A dispetto delle sensazioni spiacevoli, la semplice accettazione della nostra condizione porta un senso di equilibrio, pace e apertura. Nulla è possibile se non ci lasciamo guidare dalla nostra situazione attuale.

E questo il motivo per cui il mio insegnante mi disse che ero fortunato a provare e riconoscere la solitudine.

La solitudine va e viene. Nessuno è aperto e rilassato al 100% del tempo.
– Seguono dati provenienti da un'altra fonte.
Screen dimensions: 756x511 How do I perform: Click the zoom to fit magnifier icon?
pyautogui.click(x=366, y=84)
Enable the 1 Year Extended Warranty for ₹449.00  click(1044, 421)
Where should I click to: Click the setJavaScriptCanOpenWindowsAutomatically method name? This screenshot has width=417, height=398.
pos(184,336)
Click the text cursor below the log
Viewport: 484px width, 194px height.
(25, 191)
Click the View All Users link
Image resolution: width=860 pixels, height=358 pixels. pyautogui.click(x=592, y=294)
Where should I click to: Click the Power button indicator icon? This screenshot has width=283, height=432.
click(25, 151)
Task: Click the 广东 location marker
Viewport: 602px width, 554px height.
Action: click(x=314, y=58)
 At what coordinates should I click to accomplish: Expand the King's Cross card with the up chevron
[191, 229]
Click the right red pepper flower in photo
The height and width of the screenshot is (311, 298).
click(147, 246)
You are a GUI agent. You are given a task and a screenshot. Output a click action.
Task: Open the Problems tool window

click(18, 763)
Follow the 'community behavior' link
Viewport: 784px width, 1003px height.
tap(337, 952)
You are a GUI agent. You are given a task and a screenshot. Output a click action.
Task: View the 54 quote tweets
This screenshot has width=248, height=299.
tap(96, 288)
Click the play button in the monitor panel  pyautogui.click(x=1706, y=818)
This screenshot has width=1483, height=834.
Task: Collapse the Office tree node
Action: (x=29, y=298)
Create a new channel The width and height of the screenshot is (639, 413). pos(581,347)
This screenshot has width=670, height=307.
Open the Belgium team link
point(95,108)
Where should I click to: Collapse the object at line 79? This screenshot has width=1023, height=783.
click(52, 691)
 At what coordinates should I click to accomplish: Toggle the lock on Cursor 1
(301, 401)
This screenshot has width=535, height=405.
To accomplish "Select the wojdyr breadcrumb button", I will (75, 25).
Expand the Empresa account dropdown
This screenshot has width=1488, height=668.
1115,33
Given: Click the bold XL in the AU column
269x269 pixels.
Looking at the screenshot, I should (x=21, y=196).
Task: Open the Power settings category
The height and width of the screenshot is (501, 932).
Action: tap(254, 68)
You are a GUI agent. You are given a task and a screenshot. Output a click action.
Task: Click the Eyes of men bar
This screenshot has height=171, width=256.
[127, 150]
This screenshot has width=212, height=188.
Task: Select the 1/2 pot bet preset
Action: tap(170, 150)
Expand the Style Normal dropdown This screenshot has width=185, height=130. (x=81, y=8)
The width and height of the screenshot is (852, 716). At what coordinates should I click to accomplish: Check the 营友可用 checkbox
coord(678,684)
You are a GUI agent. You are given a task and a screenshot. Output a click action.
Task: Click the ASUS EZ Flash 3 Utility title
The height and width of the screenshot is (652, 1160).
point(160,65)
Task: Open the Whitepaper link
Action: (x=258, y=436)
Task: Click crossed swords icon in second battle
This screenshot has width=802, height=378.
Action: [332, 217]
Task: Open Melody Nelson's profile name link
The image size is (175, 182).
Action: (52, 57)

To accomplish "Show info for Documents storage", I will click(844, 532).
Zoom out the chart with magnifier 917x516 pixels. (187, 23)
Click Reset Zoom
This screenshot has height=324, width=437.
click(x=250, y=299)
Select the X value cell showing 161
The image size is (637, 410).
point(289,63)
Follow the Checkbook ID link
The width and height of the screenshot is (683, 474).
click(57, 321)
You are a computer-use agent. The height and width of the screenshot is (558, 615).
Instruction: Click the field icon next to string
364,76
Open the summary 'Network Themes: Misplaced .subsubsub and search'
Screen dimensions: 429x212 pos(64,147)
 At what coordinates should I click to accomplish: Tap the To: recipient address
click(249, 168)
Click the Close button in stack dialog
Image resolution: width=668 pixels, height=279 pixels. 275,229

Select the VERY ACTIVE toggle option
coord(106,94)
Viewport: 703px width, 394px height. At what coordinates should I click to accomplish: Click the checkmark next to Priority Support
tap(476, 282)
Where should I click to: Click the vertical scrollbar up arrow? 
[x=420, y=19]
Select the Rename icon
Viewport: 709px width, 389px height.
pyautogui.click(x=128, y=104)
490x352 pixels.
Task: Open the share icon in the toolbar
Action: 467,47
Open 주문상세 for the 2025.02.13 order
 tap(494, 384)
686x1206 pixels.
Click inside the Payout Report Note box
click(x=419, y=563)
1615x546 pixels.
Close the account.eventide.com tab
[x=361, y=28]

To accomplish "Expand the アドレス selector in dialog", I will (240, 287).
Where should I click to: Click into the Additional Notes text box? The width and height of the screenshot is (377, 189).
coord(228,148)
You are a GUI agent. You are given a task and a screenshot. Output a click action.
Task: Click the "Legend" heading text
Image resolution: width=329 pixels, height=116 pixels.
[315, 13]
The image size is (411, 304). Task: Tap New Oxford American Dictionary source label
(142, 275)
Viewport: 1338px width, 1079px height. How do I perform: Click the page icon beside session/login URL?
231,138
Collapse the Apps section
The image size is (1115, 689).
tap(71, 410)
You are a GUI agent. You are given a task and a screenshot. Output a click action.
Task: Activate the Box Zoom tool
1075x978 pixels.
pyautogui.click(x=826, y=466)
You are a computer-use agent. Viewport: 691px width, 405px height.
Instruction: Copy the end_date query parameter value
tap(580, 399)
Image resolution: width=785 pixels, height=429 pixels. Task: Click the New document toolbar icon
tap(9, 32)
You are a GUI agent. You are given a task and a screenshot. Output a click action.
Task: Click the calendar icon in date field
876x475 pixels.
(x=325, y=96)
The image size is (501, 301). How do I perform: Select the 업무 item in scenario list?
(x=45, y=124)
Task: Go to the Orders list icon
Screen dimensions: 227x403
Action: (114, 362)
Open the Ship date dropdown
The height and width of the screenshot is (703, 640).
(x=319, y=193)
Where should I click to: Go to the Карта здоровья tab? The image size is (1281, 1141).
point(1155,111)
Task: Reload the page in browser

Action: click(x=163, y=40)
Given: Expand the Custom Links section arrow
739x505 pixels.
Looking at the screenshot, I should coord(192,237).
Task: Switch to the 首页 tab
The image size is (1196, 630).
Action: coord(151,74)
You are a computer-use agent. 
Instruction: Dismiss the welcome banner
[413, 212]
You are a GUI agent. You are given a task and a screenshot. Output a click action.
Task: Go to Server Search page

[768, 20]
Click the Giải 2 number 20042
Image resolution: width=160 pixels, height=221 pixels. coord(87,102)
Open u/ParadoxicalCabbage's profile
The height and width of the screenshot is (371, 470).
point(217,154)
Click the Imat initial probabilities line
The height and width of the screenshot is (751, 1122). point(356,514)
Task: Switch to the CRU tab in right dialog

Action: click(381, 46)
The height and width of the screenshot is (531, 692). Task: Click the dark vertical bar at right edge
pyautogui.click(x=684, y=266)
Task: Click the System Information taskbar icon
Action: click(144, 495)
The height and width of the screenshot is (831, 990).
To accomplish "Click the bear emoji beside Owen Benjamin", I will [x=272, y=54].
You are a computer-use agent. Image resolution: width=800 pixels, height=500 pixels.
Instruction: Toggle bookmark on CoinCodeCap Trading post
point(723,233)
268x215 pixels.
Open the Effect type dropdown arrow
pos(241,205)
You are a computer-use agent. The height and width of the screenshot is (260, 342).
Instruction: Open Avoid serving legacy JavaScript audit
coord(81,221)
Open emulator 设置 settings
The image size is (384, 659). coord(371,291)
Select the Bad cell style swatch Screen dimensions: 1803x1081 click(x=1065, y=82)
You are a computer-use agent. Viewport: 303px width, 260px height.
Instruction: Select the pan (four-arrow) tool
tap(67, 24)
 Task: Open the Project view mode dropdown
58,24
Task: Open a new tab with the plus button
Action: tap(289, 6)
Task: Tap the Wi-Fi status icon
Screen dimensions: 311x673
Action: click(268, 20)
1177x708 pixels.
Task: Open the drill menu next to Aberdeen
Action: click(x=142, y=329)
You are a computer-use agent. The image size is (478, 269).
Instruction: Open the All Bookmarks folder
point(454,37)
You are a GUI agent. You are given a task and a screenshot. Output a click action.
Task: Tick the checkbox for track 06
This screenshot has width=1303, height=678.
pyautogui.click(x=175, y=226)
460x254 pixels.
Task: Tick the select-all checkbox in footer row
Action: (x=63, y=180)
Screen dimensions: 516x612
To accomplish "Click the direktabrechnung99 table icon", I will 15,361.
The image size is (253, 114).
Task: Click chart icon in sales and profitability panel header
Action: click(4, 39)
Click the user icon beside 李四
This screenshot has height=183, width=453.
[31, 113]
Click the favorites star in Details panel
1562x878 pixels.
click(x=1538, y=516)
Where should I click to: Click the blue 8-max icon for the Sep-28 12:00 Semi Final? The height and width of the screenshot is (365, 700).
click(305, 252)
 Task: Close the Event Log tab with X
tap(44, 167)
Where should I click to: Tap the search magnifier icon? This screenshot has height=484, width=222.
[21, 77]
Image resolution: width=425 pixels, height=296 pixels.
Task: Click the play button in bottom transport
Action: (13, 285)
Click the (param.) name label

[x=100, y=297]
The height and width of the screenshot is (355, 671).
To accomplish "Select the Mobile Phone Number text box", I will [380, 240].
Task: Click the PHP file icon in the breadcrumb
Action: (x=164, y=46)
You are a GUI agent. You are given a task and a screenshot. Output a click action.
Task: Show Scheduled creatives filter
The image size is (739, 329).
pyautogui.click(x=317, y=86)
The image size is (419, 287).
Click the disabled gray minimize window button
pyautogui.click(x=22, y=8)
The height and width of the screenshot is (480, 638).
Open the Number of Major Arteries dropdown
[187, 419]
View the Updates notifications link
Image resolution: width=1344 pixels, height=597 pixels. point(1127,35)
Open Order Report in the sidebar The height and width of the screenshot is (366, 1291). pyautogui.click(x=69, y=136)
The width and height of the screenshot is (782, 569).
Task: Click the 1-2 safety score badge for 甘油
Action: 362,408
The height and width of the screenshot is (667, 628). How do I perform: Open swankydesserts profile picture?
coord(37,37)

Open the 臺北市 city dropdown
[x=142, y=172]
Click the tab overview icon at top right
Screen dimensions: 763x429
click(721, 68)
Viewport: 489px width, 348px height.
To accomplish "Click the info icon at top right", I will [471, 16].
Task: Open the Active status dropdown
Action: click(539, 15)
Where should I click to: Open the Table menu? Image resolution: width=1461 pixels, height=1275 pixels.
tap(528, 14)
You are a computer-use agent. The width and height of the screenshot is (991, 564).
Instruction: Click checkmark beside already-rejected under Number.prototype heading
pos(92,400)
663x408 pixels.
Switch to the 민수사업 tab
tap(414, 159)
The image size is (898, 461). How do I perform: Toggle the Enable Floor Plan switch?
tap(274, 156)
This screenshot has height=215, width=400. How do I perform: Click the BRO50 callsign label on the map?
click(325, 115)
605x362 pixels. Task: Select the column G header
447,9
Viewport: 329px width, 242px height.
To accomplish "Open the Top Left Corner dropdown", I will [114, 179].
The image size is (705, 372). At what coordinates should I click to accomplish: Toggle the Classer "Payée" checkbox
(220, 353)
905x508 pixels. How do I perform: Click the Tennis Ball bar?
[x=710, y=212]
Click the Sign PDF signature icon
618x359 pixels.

Quando siamo nella morsa dell'ignoranza una sensazione di tensione, separazione, solitudine, dissociazione e alienazione può sorgere.

Un aspetto chiave dello stadio intermedio o ancor di più avanzato della realizzazione è una dolorosa altalena tra una genuina apprensione del continuo stato naturale e periodi di tensione.

A questo punto, uno realizza il valore della brama come tecnologia spirituale, e come una grazia. La brama è l'ancora di salvezza lanciata fuori dallo stato di tensione. La brama è espressione di continuità e connessione. Ci apre ad un modo meno separato di consapevolezza ed esperienza. Questo il motivo per cui ai praticanti viene suggerito di coltivare la brama. La brama è il movimento naturale verso la realizzazione.

Più avanti, questa brama altamente carica e magnetizzata arriva alla fine. Qualcuno ha scritto o raccontato circa la fine della tristezza e della brama. Altri semplicemente assumono che una fine deve arrivare.

La mia personale osservazione è che questa "fine" arriva continuamente, senza mai stabilizzarsi, anche nelle persone altamente realizzate, con davvero poche eccezioni.

È di vitale importanza ricordarsi che torniamo sempre ai nostri inizi, e mai nulla è rinnegato. Il Tantra non è della vita trascendente, ma riguarda la partecipazione nella e con la vita da una Visione più ampia e impersonificata.

Quello che ho scorto nella mia pratica, ed ogni tanto ho visto esemplificato in un altro essere umano, è che lo stato naturale contiene un ronzio che qualcuno definirebbe curiosità: un piacevole interesse nelle infinte possibilità della Creazione di sè stessi (self-creation).

Quando solitudine e brama si placano, questo curiosità indefinita entra nella Visione. Da questo prospettiva, qualsiasi espressione della vita può essere interessante, inclusa la solitudine. Possiamp ritornare alla vita ordinaria e riconoscerla come un banchetto di inimmaginabile varietà da apprezzare, assaporare e supportare.

Questo non significa che non dobbiamo preoccuparci della sofferenza altrui, usando come scusa che tutto nella vita è un banchetto". In effetti siamo più disponibili allo scorrere della compassione perché comprendiamo molto bene che ogni espressione ha la sua propria Realtà e deve, in un certo senso, essere relativa ai propri termini.

È verosimilmente vero che la solitudine non sia nominata nella letteratura spirituale, o dagli insegnanti, tanto quanto dovrebbe essere dato che è un'esperienza fondamentale del regno umano. Forse c'è preoccupazione nello spaventare via gli studenti! Paradossalmente, comunque, nello rivelare l'esperienza comune della solitudine, possiamo sentirci meno soli.